What is being asked: Extract all lines from the data beneath that include the word "Choose".

(Stored records)
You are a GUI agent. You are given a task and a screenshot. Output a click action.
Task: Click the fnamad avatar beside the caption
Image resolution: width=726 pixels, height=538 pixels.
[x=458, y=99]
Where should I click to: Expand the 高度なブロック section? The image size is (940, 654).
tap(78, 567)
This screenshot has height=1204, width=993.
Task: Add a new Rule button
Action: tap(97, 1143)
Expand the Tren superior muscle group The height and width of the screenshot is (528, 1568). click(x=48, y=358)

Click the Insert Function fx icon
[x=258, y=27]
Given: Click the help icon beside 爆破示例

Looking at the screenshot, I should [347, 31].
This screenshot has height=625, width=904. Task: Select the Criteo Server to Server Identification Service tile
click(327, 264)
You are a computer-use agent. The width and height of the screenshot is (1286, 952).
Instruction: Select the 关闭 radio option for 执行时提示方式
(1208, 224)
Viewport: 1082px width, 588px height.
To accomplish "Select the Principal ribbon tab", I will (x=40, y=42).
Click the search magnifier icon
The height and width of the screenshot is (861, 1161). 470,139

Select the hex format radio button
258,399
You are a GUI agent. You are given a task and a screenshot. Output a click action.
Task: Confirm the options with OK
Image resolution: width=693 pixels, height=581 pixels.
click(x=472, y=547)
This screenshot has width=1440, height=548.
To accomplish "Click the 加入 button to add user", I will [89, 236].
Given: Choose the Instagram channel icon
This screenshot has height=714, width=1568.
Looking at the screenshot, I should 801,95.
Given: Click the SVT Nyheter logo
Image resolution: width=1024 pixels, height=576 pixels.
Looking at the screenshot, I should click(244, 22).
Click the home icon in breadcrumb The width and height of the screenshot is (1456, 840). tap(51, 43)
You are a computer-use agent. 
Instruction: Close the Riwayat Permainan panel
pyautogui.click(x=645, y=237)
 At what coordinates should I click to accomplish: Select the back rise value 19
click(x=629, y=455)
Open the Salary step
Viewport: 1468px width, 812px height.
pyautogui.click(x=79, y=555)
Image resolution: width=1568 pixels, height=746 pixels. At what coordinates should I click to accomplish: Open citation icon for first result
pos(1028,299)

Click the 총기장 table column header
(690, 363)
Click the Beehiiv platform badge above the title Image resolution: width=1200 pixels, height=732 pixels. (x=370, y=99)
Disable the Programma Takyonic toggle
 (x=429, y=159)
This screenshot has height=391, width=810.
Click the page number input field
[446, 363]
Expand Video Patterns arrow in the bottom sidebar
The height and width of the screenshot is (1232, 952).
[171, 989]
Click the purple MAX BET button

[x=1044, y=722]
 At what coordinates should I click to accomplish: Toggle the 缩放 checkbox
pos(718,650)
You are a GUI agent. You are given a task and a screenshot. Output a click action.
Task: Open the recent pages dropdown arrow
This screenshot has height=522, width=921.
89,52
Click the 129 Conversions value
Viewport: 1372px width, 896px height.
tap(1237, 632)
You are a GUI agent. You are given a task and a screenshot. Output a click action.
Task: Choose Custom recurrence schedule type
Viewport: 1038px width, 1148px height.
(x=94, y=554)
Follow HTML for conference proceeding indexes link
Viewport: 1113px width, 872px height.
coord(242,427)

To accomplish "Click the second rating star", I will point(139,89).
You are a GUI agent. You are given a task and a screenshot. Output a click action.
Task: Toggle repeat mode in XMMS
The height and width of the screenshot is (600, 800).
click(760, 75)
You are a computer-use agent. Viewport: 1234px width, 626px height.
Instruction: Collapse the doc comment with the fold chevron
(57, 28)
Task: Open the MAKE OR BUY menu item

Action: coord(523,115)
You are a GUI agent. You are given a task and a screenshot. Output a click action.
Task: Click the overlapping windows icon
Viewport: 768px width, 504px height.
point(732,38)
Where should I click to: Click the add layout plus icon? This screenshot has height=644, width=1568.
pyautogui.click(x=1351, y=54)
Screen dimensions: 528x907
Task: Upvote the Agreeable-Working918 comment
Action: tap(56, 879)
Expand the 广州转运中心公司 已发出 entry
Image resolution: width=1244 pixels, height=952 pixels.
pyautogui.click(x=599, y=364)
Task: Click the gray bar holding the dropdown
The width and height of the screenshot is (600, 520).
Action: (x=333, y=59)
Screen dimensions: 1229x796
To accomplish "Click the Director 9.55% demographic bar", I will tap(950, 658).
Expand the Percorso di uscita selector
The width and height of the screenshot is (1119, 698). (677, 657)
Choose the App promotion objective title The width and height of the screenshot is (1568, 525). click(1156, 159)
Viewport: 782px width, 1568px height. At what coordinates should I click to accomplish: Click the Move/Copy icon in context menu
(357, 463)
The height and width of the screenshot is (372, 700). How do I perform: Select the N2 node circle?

Written answer:
Given: Choose the Instagram channel icon
Task: Choose Custom recurrence schedule type
Choose the App promotion objective title The width and height of the screenshot is (1568, 525). click(1156, 159)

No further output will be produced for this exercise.